Cette lettre n’aura même pas à franchir les Pyrénées, nous sommes tous deux du même côté. Sans épidémie, sans les restrictions qui sont les nôtres, j’aurais peut-être osé proposer una copa en terrasse plutôt qu’une correspondance, mais bon. Un jour, quelque part, peut-être ? Une invitation bien vague, je sais. L’espace et le temps sont moins fiables que jamais. Pourtant, d’habitude, leur mauvaise qualité m’enchante, j’adore quand la vie se contracte ou au contraire se dilate, qu’elle est soudain trop petite ou trop grande, trop lente ou trop rapide, trop creuse ou trop pleine, trop grouillante ou trop vide, malléable à volonté. Une affection spatio-temporelle qui touche tout qui écrit, je crois. En ce sens, on pourrait presque dire avec cynisme que cette période est littérairement parfaite. Ceci étant écrit, j’y pense. Qu’est-ce qui nous empêche de la prendre cette copa en terrasse ?

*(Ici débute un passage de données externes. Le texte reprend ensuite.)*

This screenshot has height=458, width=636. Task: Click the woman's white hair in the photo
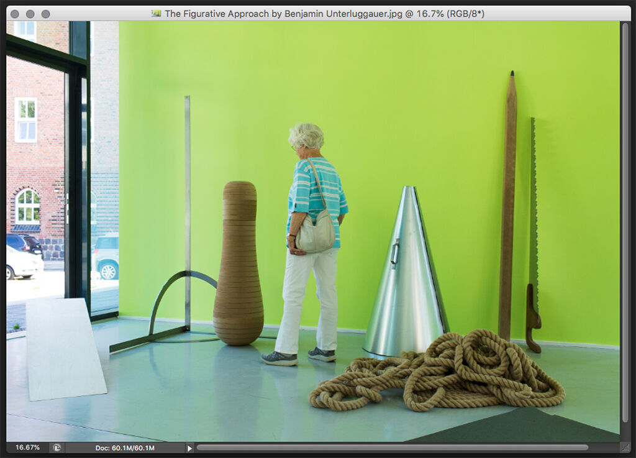point(307,136)
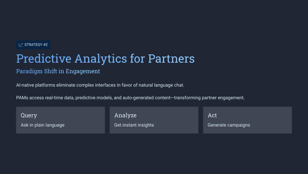Click the "Ask in plain language" text
This screenshot has height=174, width=308.
[x=42, y=125]
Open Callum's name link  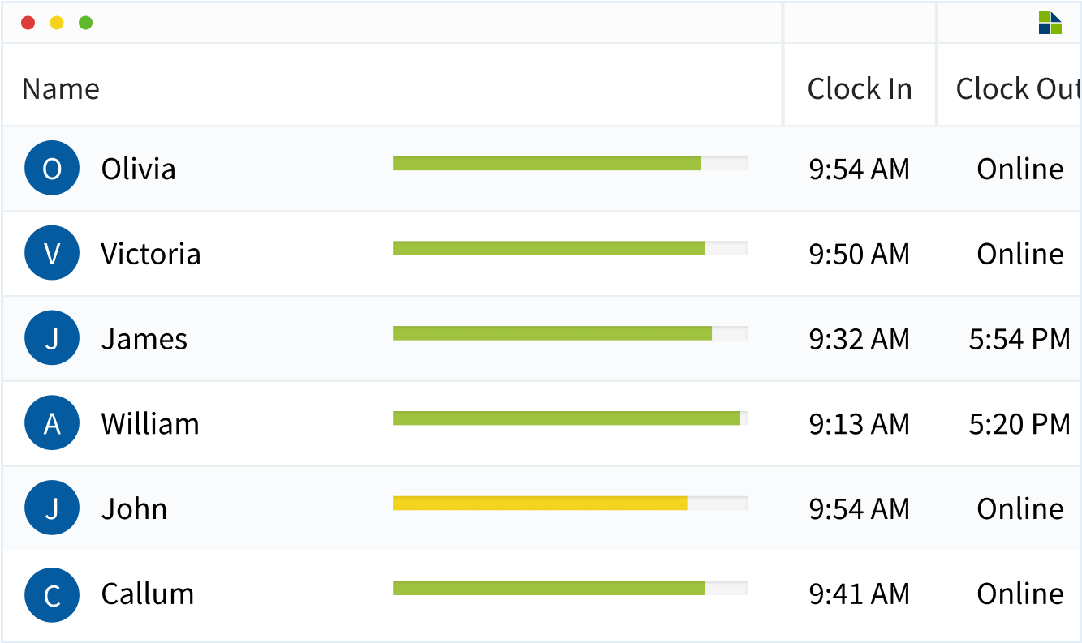point(148,594)
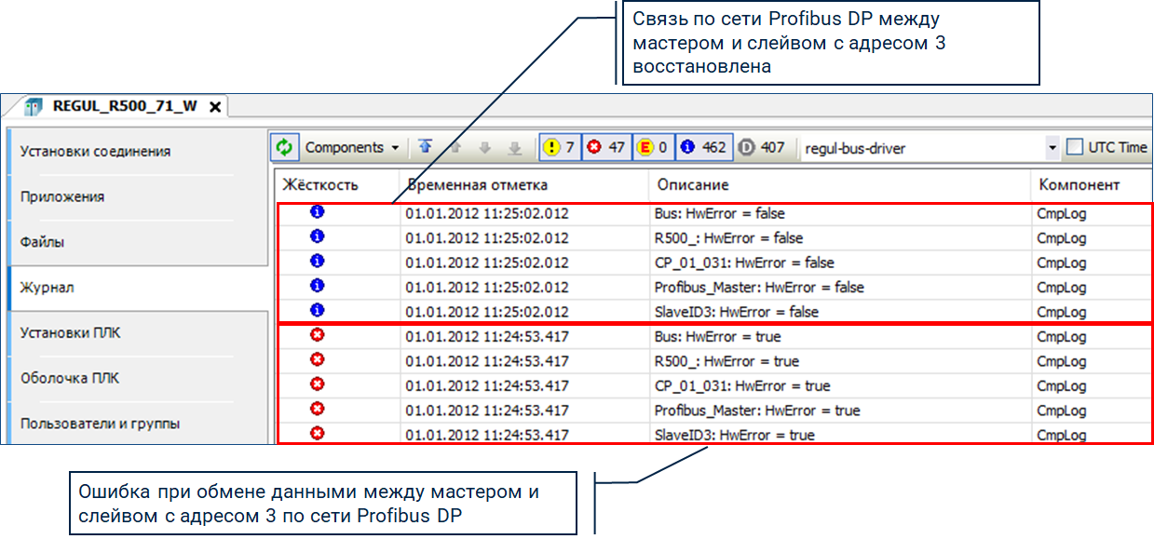Expand the regul-bus-driver logger combo box arrow
Viewport: 1154px width, 539px height.
(1052, 147)
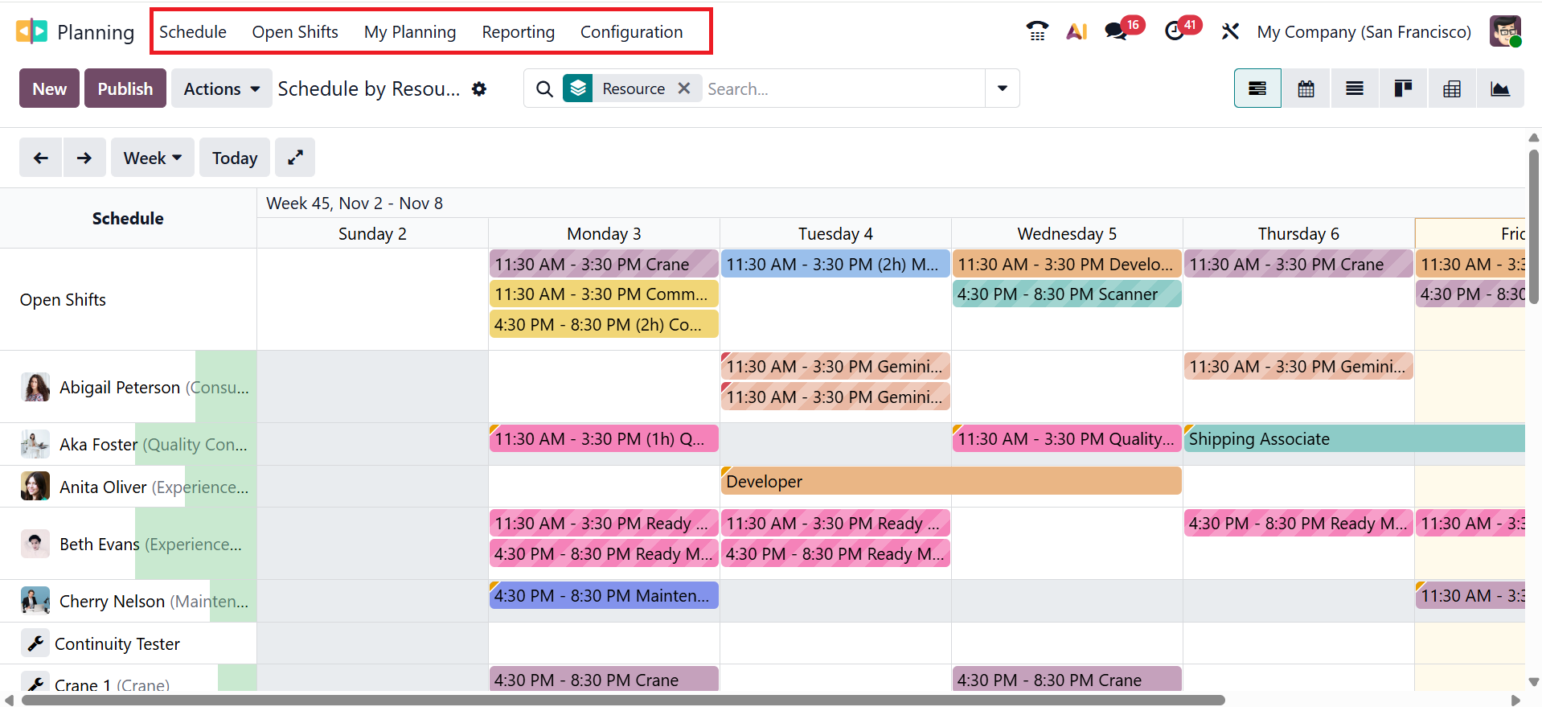The image size is (1542, 707).
Task: Switch to Calendar view
Action: pyautogui.click(x=1306, y=88)
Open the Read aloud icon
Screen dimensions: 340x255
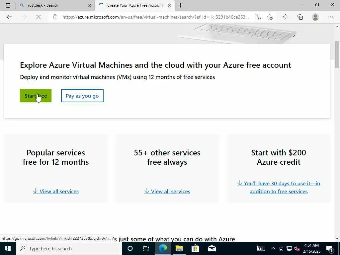258,17
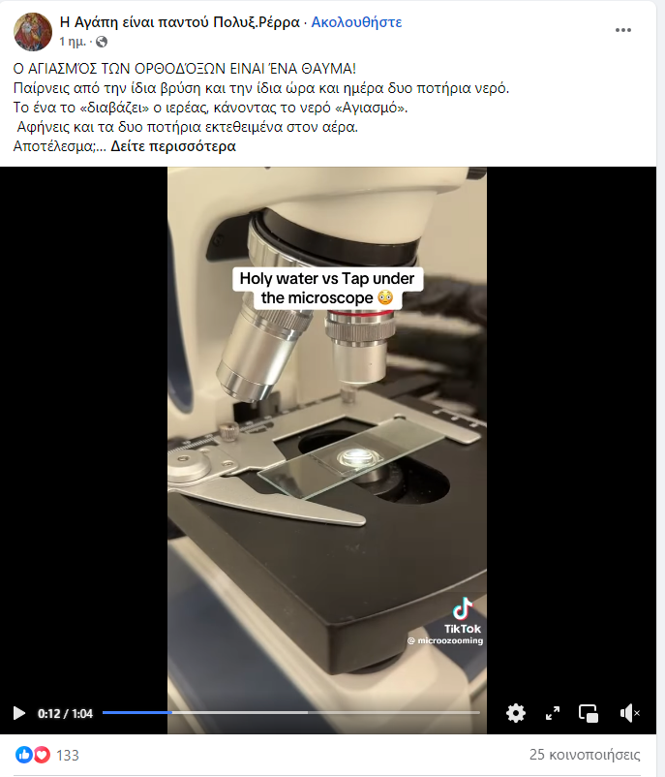This screenshot has height=777, width=665.
Task: Play the video with the play button
Action: [x=18, y=713]
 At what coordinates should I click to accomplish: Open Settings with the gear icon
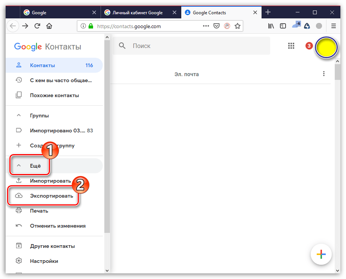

Je propose Las Delicias, dans le Carmel. Mon bar préféré, à cause de Juan Marsé et puis parce que, depuis chez moi, c’est une belle balade que je ne fais plus depuis longtemps. C’est évidemment fermé en vrai mais ce n’est pas grave, on est dans une lettre, on fait comme si. On s’assied, tu me demandes ce que tu fais là et d’emblée je me confonds en excuses : j’ai cette vilaine manie de passer un peu vite au tu, je peux ? Tu dis pas de problème (je croise les doigts car c’est un peu cavalier de ma part, je l’admets). Ensuite commence un long monologue, le mien, vu que toi tu joues le rôle du destinataire, tu ne peux pas m’interrompre.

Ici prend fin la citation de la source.